__What this task involves__. From the passage on foreign-trained lawyers and the bar exam, extract the portion between "The New York" and "domestic legal market.", inclusive, copying it word for word.

__Selection__.

Sitting for the bar exam may soon be trickier for the thousands of foreign-trained attorneys who take the test each year.
The New York Court of Appeals in April adopted stricter requirements for master of laws (LL.M.) programs, which help foreign lawyers gain eligibility to take the bar. The new rules focus primarily on the content of LL.M. programs, which many foreign attorneys use as an entry point into the domestic legal market.
At the same time, the American Bar Association’s Section of Legal Education and Admissions to the Bar has proposed specific curriculum requirements for LL.M. programs geared toward foreign-trained lawyers. Individual states that adopt the proposed model rule would let graduates of those programs sit for their bar exams. That may result in an expansion of states admitting foreign attorneys, since few states beyond New York and California currently allow the LL.M.-to-bar exam path.

__Stored rows__.

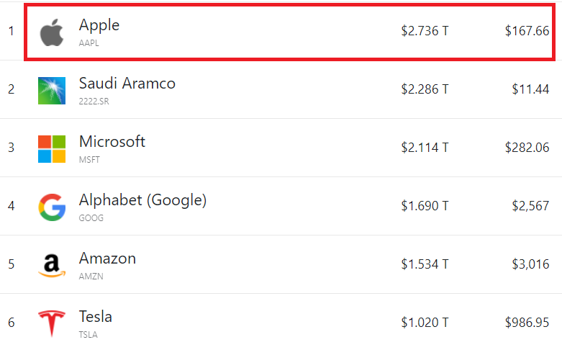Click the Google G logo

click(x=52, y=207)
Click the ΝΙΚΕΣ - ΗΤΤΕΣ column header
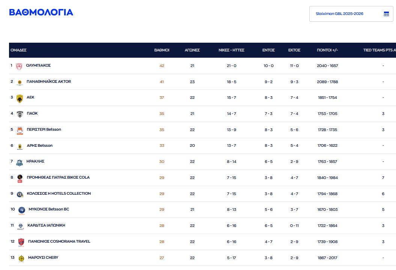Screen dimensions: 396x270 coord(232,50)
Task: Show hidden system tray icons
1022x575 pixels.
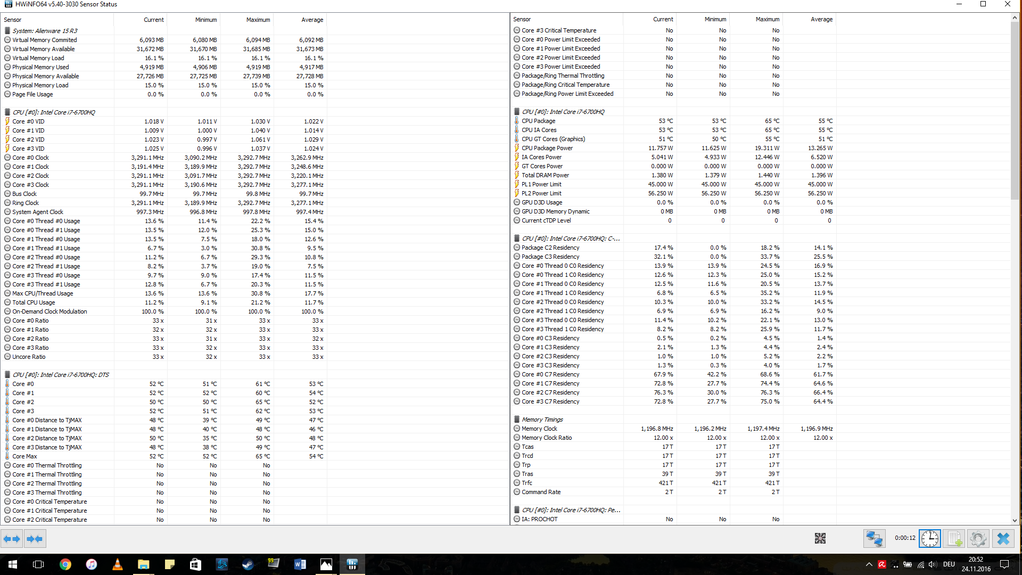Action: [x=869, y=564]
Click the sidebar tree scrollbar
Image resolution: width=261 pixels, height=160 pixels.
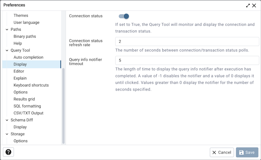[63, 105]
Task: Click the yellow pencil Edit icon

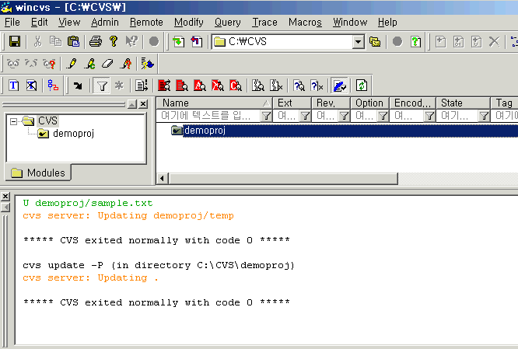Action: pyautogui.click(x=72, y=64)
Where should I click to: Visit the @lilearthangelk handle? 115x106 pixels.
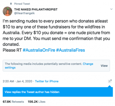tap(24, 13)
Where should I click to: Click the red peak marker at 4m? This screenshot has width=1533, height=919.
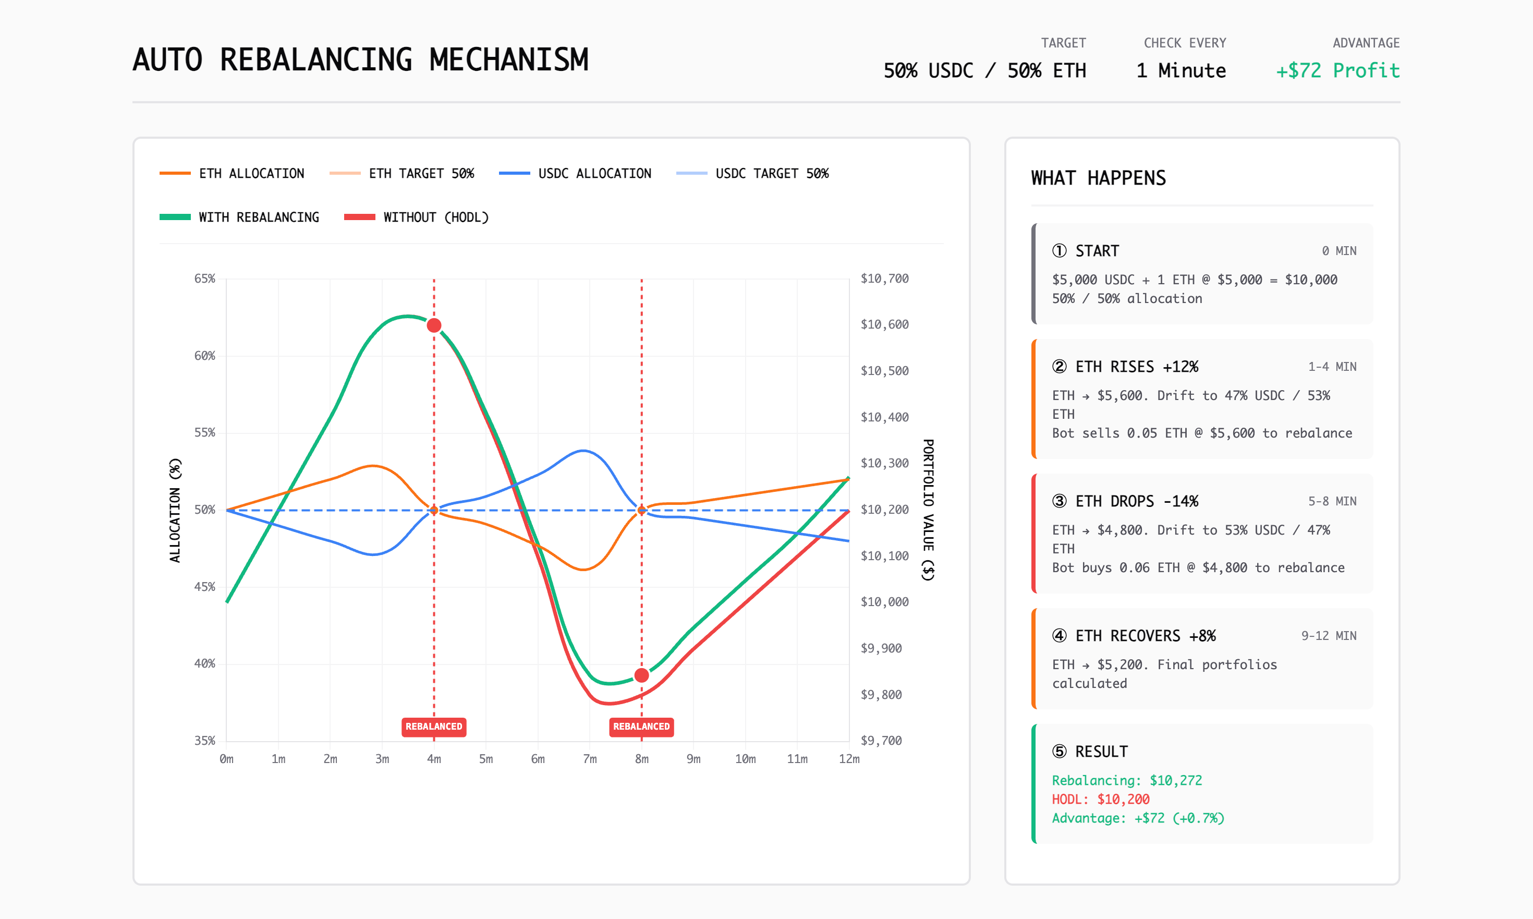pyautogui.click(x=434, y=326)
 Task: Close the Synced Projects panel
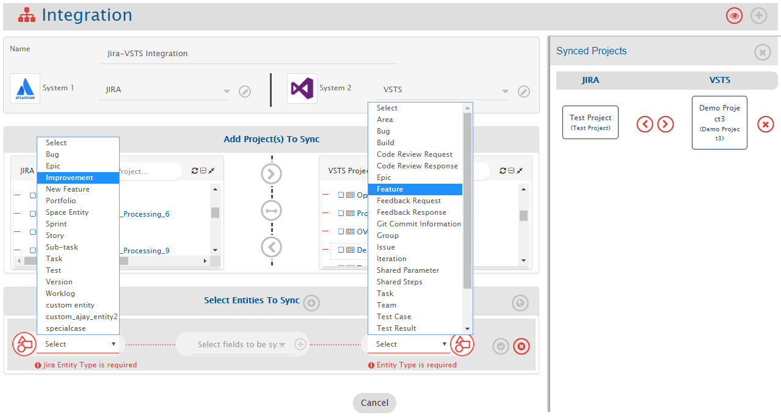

--

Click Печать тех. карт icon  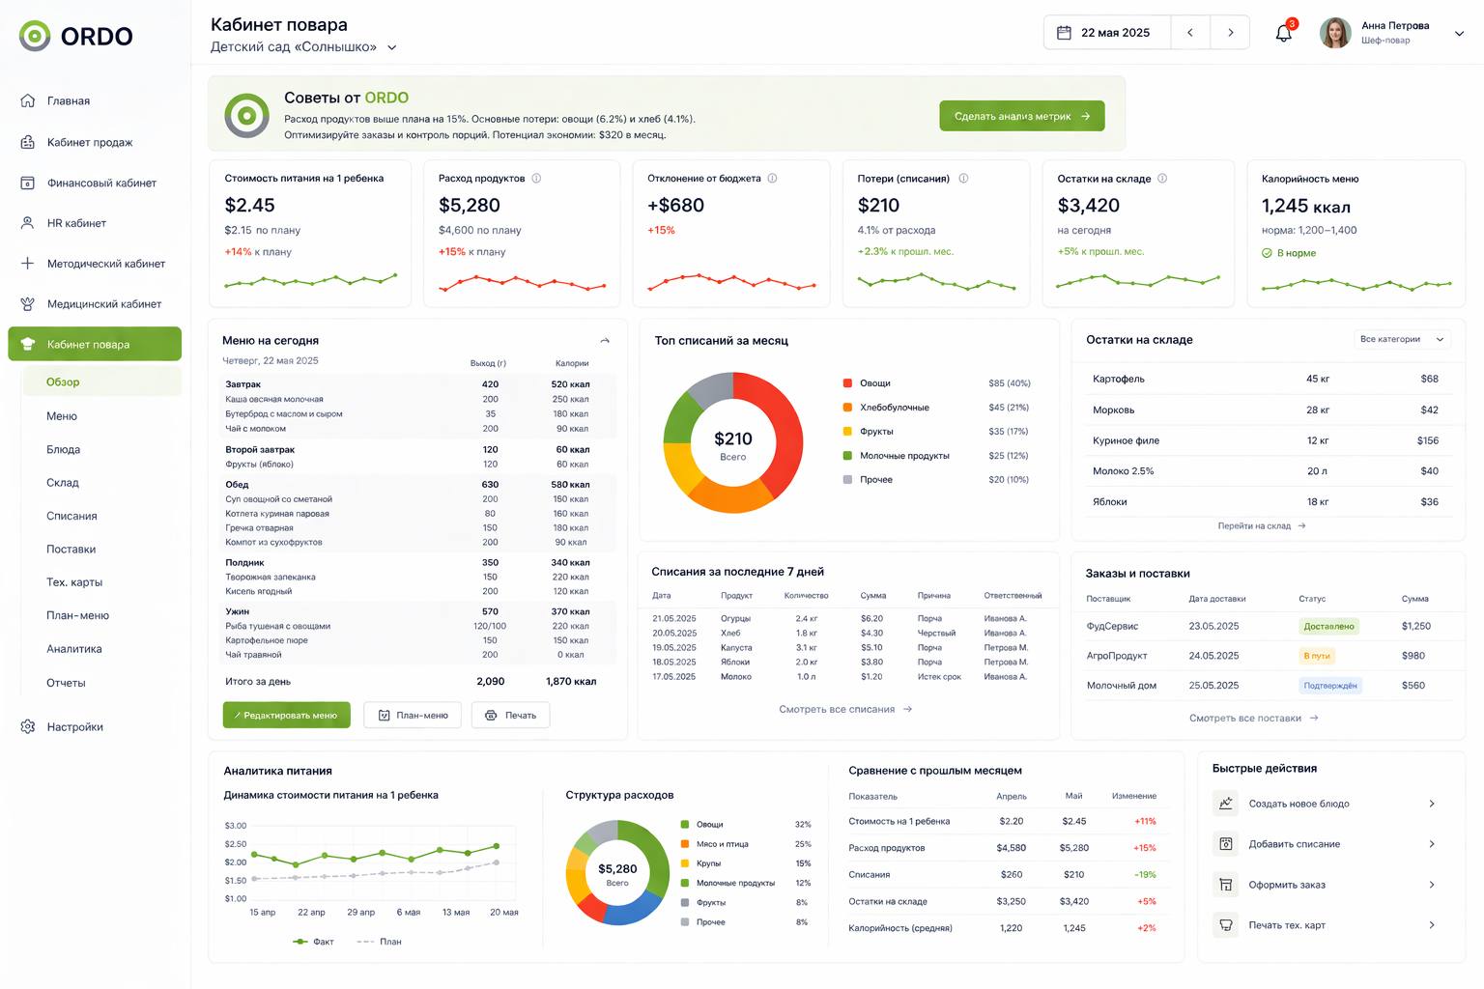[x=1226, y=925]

__Finished task__.
The New York Court of Appeals in April adopted stricter requirements for master of laws (LL.M.) programs, which help foreign lawyers gain eligibility to take the bar. The new rules focus primarily on the content of LL.M. programs, which many foreign attorneys use as an entry point into the domestic legal market.